Ensemble of Classifiers: Voting Classifier

Author:Murphy | View: 20399 | Time: 2025-03-23 13:01:21

Decision Boundaries with Voting Classifier (Image by Author: Codes in References)

The word Ensemble in the context of ML refers to a collection of a finite number of ML models (may include ANN), trained for the same task. Usually, the models are trained independently and then their predictions are combined.

When the predictions from different models differ, it is sometimes more useful to use the ensemble for Classification than any individual classifier. Here, we would like to combine different classifiers and create an ensemble and then use the ensemble for the prediction task. What will be discussed in this post?

Use Sklearn's VotingClassifier to build an ensemble.
What is Hard and Soft Voting in VotingClassifier?
Check individual model performance with VotingClassifier.
Finally, use GridSearchCV + VotingClassifier to find the best model parameters for individual models.

Let's begin!

Data Preparation:

To see an example of VotingClassifier in action, I'm using the Heart Failure Prediction dataset (available under open database licensing). Here the task is the binary classification for predicting whether a patient with specific attributes may have heart disease or not. The dataset has 10 attributes including their age, sex, resting blood pressure etc., for data collected over 900 patients. Let's check some distributions for different parameters. We check the ‘ClassLabel' counts (1 represents heart disease, 0 represents healthy), i.e. healthy and ill population as a function of Sex.

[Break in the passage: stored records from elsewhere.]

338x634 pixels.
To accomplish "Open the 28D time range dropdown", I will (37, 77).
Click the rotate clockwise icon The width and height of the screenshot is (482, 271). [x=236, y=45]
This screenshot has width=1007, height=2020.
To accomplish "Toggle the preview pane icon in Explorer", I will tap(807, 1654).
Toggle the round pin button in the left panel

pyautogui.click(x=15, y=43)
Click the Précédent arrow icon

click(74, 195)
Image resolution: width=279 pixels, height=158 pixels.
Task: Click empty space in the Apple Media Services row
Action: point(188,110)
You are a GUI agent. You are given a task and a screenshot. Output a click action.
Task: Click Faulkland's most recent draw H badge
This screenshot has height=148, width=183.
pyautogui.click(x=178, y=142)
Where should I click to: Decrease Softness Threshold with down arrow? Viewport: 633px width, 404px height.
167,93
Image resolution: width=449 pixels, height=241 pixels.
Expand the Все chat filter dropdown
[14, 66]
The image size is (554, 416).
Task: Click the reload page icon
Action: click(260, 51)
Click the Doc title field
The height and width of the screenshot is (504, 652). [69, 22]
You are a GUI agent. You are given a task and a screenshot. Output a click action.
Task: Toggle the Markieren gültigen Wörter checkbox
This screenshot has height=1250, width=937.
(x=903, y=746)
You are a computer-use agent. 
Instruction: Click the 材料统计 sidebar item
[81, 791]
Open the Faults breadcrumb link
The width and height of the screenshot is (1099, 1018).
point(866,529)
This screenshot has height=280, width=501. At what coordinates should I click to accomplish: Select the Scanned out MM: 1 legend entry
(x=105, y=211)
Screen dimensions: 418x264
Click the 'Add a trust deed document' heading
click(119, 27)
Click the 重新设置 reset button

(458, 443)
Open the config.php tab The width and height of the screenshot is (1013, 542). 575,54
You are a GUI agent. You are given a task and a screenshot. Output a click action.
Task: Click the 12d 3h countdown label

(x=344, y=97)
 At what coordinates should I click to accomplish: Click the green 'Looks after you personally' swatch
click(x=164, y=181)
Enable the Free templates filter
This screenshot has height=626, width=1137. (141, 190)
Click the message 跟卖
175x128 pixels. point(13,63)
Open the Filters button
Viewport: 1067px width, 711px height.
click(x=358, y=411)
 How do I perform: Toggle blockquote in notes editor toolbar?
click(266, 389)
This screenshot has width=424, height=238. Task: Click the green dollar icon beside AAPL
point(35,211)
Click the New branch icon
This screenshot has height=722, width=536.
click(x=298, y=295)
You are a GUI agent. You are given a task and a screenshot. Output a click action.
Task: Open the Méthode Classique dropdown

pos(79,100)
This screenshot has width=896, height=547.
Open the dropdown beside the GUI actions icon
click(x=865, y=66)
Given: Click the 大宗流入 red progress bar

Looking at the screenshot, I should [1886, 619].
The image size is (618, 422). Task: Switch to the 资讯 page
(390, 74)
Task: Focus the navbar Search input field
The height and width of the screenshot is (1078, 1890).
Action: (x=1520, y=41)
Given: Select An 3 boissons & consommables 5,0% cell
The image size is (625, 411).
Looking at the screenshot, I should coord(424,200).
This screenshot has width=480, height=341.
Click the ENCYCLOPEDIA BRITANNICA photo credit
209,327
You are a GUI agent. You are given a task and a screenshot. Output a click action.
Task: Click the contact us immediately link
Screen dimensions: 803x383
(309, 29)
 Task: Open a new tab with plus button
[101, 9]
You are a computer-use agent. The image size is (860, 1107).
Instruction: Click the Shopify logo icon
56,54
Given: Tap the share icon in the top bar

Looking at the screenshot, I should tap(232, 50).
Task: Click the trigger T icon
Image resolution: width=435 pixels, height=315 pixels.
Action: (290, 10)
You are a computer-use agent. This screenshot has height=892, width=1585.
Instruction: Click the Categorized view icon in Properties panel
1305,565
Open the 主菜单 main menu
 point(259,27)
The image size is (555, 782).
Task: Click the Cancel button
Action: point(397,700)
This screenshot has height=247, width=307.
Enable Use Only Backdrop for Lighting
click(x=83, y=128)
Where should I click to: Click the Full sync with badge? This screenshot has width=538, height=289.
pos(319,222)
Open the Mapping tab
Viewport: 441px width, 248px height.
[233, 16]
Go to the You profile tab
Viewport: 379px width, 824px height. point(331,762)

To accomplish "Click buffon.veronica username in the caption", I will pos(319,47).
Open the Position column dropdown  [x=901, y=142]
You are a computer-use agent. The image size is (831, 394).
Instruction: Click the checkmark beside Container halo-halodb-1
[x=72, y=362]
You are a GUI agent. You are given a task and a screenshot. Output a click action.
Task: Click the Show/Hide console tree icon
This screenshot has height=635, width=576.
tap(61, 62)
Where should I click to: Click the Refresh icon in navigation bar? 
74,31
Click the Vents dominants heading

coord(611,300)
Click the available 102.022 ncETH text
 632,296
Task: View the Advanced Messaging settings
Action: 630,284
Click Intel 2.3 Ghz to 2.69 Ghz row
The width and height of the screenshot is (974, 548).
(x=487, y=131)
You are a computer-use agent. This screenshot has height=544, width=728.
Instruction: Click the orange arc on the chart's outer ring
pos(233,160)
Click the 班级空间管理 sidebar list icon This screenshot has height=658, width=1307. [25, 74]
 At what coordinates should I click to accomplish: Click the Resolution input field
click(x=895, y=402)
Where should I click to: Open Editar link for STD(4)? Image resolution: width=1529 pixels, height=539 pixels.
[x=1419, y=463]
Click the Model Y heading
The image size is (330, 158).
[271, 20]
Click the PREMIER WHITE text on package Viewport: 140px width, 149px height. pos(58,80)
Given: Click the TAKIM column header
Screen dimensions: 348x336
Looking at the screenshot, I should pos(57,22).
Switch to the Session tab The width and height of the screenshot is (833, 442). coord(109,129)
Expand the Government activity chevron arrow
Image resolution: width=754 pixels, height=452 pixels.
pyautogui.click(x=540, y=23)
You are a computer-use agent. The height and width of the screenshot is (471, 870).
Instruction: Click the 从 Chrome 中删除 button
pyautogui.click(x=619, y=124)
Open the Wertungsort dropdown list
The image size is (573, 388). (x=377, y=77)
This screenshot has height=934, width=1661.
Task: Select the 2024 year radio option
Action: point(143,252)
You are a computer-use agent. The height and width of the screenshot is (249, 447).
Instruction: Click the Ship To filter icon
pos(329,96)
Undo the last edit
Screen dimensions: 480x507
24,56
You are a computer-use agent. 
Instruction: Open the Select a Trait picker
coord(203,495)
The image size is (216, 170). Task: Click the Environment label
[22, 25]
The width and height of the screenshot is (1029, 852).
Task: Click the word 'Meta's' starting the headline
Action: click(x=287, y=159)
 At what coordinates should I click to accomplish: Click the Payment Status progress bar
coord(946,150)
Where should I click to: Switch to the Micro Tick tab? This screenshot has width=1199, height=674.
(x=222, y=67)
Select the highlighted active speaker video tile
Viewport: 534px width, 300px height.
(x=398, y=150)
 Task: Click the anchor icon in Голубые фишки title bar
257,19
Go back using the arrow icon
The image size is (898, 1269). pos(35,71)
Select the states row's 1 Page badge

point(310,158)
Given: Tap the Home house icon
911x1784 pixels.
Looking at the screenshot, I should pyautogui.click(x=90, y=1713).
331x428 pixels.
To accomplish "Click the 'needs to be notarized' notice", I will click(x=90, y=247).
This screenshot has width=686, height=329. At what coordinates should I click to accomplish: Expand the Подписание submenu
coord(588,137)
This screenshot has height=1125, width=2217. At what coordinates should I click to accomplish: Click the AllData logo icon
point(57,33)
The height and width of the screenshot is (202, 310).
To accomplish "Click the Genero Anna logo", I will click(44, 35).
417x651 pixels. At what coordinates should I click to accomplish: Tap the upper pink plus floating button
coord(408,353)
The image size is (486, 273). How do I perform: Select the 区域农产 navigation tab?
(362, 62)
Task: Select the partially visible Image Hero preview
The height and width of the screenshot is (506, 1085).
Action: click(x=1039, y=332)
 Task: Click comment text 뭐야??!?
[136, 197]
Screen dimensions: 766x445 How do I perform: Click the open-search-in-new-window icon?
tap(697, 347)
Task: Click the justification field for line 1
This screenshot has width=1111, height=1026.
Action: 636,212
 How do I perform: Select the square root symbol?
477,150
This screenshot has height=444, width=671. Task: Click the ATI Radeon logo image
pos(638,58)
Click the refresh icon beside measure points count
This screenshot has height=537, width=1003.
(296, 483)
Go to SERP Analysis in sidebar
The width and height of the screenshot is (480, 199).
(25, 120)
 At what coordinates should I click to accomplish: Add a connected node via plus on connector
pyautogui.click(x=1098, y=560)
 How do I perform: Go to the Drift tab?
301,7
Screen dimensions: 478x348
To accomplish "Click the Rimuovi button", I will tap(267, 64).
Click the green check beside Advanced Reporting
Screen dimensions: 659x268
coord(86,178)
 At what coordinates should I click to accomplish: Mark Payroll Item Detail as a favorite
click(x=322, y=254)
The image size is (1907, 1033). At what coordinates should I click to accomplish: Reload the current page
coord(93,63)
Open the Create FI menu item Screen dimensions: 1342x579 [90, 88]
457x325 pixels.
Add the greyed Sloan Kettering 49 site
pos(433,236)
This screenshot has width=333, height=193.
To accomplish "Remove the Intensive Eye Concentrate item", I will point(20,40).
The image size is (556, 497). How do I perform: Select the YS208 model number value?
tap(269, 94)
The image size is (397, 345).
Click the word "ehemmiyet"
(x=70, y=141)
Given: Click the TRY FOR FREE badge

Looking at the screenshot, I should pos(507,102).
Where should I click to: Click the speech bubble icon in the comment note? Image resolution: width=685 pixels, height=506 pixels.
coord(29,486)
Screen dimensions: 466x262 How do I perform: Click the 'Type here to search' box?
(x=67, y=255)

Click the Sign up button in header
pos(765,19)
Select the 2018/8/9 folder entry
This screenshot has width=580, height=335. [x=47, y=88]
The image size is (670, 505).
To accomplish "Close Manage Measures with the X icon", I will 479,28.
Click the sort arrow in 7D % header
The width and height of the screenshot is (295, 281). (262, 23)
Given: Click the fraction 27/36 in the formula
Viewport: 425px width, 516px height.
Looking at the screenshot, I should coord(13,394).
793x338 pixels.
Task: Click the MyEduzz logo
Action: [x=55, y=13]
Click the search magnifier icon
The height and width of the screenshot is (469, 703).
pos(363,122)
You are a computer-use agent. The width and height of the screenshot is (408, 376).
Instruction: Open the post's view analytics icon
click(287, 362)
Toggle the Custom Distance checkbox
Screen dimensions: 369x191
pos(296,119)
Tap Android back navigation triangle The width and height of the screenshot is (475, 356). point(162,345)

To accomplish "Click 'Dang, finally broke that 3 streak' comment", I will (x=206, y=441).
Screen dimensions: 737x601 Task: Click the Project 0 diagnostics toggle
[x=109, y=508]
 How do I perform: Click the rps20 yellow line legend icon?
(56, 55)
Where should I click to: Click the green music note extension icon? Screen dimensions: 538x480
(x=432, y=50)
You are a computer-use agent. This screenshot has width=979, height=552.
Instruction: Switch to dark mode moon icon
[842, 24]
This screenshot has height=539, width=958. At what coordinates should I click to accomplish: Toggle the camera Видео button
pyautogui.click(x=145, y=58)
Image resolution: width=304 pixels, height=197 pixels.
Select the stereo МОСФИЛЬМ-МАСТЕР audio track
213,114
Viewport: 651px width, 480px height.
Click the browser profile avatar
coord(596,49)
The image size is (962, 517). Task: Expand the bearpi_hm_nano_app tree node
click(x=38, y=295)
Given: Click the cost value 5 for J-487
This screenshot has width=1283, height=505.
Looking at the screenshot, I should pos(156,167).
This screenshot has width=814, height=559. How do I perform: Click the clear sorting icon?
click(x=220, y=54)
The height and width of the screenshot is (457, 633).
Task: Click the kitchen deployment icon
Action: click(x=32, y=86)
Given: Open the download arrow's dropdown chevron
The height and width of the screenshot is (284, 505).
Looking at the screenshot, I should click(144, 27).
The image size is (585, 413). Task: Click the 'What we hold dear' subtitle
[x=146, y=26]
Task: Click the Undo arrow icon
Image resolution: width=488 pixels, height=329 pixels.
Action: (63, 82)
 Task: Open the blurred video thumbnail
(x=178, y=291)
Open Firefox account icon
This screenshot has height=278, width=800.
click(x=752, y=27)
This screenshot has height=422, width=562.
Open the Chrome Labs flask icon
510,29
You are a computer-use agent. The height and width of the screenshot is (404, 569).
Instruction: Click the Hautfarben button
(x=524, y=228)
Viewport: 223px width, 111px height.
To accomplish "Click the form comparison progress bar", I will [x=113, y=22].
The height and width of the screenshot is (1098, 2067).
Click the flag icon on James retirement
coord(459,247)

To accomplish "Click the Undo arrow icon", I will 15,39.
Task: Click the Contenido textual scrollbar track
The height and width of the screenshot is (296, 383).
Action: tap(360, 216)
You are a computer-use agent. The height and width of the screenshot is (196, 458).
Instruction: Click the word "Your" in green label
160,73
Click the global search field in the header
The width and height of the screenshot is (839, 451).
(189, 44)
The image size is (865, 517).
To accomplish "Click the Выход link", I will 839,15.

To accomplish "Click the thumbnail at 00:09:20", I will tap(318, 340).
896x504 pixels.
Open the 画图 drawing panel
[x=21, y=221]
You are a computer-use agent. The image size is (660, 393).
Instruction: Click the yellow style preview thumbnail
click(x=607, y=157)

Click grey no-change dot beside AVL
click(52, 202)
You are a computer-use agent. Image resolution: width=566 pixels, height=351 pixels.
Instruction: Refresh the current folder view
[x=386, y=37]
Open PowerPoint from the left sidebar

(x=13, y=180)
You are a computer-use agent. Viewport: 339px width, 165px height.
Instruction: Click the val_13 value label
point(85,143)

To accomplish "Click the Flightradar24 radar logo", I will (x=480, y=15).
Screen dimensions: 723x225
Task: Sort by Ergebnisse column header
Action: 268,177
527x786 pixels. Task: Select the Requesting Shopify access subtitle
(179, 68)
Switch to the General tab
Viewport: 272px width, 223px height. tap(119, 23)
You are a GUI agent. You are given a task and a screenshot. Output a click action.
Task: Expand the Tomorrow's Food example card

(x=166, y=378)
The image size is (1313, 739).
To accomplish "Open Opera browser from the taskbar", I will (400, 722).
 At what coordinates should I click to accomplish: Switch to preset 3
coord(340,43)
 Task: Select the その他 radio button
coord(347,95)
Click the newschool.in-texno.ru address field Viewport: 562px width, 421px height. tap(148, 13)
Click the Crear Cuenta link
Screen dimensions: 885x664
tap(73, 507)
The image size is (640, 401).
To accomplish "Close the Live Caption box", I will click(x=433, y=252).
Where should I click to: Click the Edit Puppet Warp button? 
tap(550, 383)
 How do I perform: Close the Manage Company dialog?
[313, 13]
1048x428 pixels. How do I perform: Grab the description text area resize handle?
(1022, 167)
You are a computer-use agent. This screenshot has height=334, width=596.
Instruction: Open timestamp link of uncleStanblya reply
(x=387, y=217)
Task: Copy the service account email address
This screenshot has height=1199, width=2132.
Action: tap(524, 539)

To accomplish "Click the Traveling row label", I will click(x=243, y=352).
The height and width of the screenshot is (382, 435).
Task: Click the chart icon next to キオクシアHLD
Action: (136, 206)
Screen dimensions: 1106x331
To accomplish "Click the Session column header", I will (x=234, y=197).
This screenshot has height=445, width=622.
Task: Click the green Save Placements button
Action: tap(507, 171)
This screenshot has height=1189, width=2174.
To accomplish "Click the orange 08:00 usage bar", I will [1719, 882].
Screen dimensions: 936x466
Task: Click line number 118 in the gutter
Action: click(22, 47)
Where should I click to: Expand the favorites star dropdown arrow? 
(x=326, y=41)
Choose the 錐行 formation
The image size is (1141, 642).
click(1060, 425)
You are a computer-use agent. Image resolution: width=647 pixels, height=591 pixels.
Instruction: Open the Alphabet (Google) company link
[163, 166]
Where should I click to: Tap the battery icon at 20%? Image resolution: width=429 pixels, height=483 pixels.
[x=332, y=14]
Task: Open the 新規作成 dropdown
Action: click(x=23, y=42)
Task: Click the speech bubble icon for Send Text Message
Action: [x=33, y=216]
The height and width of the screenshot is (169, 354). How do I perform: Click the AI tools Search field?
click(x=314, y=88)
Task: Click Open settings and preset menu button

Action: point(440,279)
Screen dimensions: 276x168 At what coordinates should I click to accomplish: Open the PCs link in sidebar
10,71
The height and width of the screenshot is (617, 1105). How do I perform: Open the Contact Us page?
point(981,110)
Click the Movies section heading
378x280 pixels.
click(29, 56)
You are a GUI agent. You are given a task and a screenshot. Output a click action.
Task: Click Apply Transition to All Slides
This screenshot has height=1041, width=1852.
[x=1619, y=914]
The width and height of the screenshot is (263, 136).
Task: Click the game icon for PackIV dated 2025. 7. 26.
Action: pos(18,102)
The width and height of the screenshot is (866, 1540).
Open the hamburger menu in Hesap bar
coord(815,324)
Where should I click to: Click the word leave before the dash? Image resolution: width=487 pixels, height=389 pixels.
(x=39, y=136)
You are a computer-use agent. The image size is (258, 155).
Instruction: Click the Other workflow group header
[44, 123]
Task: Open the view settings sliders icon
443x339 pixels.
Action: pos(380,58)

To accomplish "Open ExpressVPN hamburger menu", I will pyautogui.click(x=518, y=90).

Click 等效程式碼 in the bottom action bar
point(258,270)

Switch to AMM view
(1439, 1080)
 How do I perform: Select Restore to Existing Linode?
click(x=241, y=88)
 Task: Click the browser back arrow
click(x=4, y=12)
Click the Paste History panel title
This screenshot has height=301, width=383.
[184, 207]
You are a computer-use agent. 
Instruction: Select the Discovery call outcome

Fig. 1: ClassLabel distribution as a function of the sex of the participants. (Image by Author; Codes in References).

In general, we see proportionately more Males are ill compared to Females. We can also check individual features such as Cholesterol and Resting BP distribution as below and we see that both the Cholesterol and Resting BP are higher for ill patients, especially for females.

Fig. 2: Cholesterol and Resting BP distributions for Males and Females for two different classes: Healthy and Ill (Image by Author).

For numerical features, one can also use Boxplots to see distributions where the box represents the range of the central 50% of the data.

Fig. 3: Some Numerical Parameter Distribution via Boxplot (Image by Author).

We see some issues with the dataset here; There are quite a few data points with zero Cholesterols and RestingBP. Even though it is indeed possible to have really low cholesterol, to have zero for many data points (patients), is it a little too accidental? Anyway, as our main objective is to implement VotingClassifier so we leave those data points as they are and proceed to the next stage.

Train-Test and Classification:

After some preliminary analysis, we prepare the dataset for training and testing different classifiers and compare their performances. First, we split the data into train and test sets, separately standardize the numerical columns (to prevent data leakage) and initialize 3 different classifiers- Support Vector Machines, Logistic Regression and AdaBoost, which itself is an Ensemble Learning method specifically falling under the Boosting method (the other one being known as ‘Bagging'). Next is to train these classifiers using the training set and check predictions for the test set. We check 3 different performance metrics-precision, recall and F1 score. Below is the code block:

Below are the scores:

>>> SVC, LogReg, AdaBoost Precisions: 0.9096562 0.8915564 0.8825301
>>> SVC, LogReg, AdaBoost Recalls: 0.9086956 0.8913043 0.8826086
>>> SVC, LogReg, AdaBoost F1-scores: 0.90831418 0.8910015 0.8825525

We see that on average the F1 scores are around ~89%. One can also check the feature importance for the AdaBoost classifier and expectedly Cholesterol is one of the main important features. Below is the plot:

Fig. 4: Feature Importance Plot: Considering only AdaBoost classifier, Cholesterol is of the highest importance (Image by Author).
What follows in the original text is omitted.